Nate Yonamine | Senior Staff Photographer

Protestors leave a faculty union protest at Posvar Hall Tuesday morning.

By Jack Troy, Senior Staff Writer

Pitt’s faculty union held their fourth and likely final demonstration of the academic year on Tuesday morning, gathering at Posvar Hall to push the pace of compensation negotiations for the union’s first contract. 

Around 100 faculty members, alongside a handful of graduate student union organizers and undergraduates, congregated outside of the building before heading inside to occupy the room adjacent to where a bargaining session was set to begin. 

Pitt police locked the doors to the building moments after union supporters filed inside. Around half a dozen police officers were stationed on the first and second floors of Posvar Hall during this time. 

After about 15 minutes, faculty members who aren’t part of the bargaining team exited the room while singing “Solidarity Forever,” a frequently used labor anthem at these demonstrations. 

Once back outside, Lech Harris, an adjunct English professor and bargaining committee member, spoke to the crowd about his experience coming to Pitt from Rutgers, which has one of the nation’s oldest higher education unions, and his shock at the low pay rate for part-timers. 

“I literally emailed the curriculum coordinator right back and said ‘I’m so sorry, I think there might have been a mistake,’” Harris said. 

Pitt offers adjunct professors with doctoral degrees, such as Harris, roughly $3,000 per course, while those without doctoral degrees receive a lower rate. 

Harris added that lackluster compensation has forced many of his colleagues to leave the University and take jobs outside of higher education 

“One thing you find when you talk to a lot of Pitt adjuncts, is that many of them are not Pitt adjuncts anymore,” Harris said. “They have left.”

The union first proposed a compensation structure in November with a $60,000 salary floor and yearly “experience increases” of $5,000 for full-time faculty. Part-timers would benefit from these changes proportional to their workload, and all faculty members would see annual cost-of-living adjustments. 

Pitt has yet to offer a counterproposal on compensation, but has posted their other proposals online on contract renewals, faculty evaluations and academic freedom. University spokesperson Jared Stonesifer declined to say when administration plans to offer their counterproposal for pay. 

“There are some proposals that have been submitted by the union that the University has not immediately responded to due to the need to gather additional information and present the union an informed response,” Stonesifer said. “Collective bargaining is a back-and-forth process and that requires give and take on both sides.”

According to a Bloomberg Law analysis, it takes an average of 466 days for a newly formed education union to reach a collective bargaining agreement with their employer. 

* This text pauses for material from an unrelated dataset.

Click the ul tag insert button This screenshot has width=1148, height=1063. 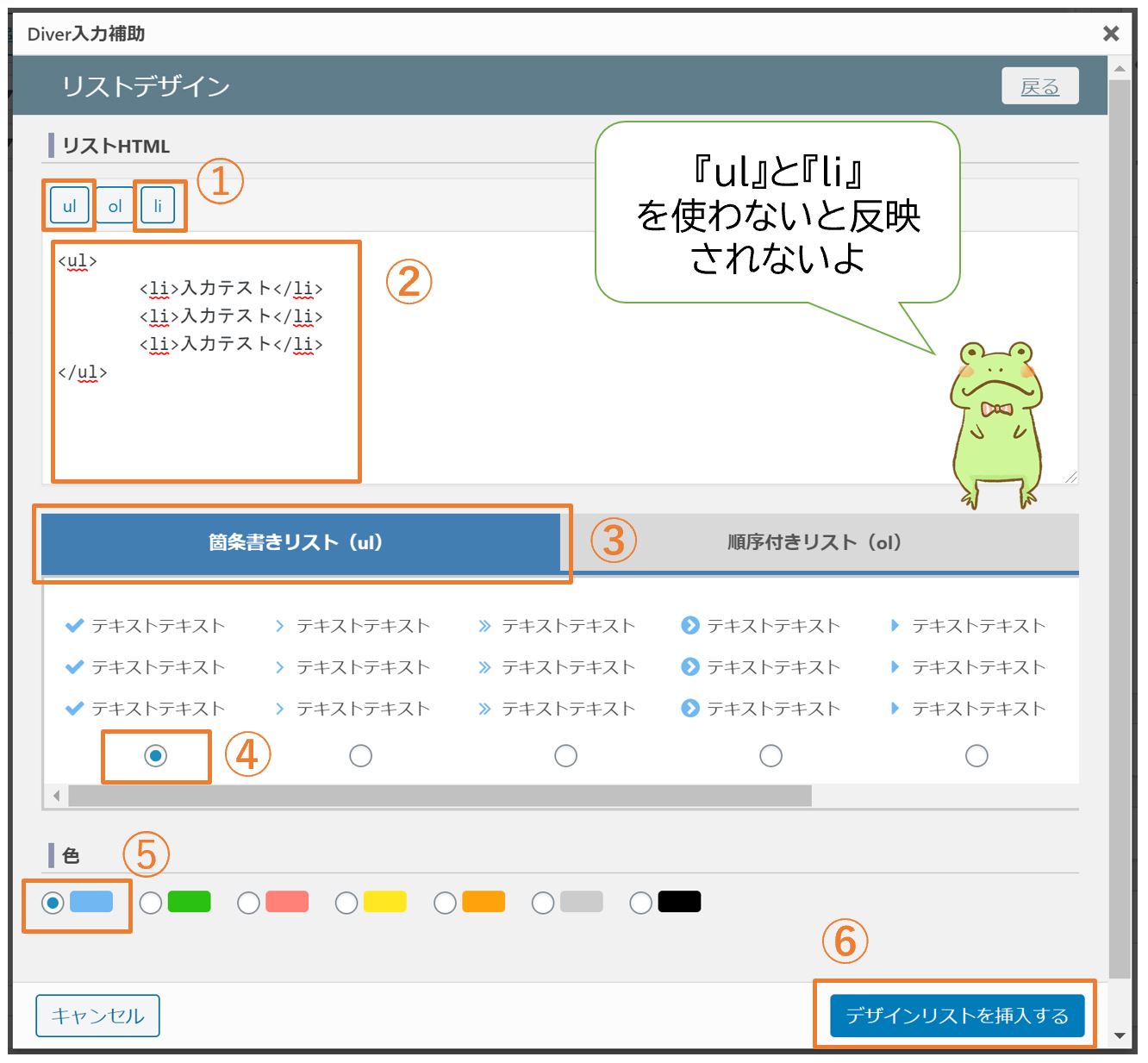(x=69, y=206)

As of Tuesday, it’s been 537 days since the Pennsylvania Labor Relations Board certified the union, with no clear end to negotiations in sight.

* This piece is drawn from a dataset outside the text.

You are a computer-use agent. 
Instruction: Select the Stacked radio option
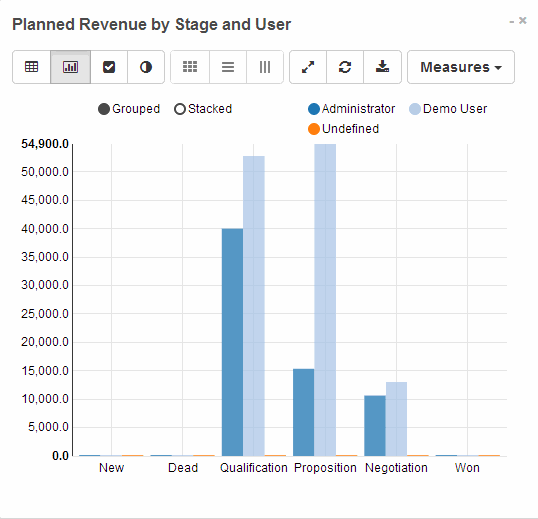pos(203,109)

According to Harris, Pitt’s bargaining team is composed of internal and external lawyers as well as representatives from the Office of the Provost. Law firm Ogletree, Deakins, Nash, Smoak & Stewart serves as the University’s legal counsel for contract negotiations. 

The union and administration met on April 4 and Monday in addition to Tuesday. Two to three bargaining sessions per month has been typical for the spring semester. 

Pete Bell, a member of the union’s communications and action team, said demonstrations appear to have an impact on the productivity of these sessions.

“Everytime we do one of these, there is progress,” Bell said. “It seems like the administration needs more reminders that this is something that’s very important to a lot of faculty.”

Emma Gray, a senior environmental science major, joined in solidarity with the faculty union. The United Steelworkers invited student supporters to the protest, and has circulated an online form for students who wish to receive updates on bargaining and upcoming actions. 

“[My professors] don’t have any childcare, they get underpaid, overworked and it affects our learning conditions,” Gray said. “I think Pitt is failing and they deserve better.”

Several graduate student union organizers attended as well, including Elliot Davis, who said the struggles of faculty and graduate workers are one in the same. 

The graduate student union drive has gained momentum amid a recent flurry of landslide union wins at other universities, and Davis said organizers hope to initiate a card campaign sometime this year. Davis added that he senses the University is sending a message to graduate student and staff union organizers by prolonging negotiations with the faculty union. 

“I feel like Pitt is doing everything they can to slow the brakes on this so that they don’t have to deal with the staff union and the grad union and so that they can send the message that they still have the power,” Davis said.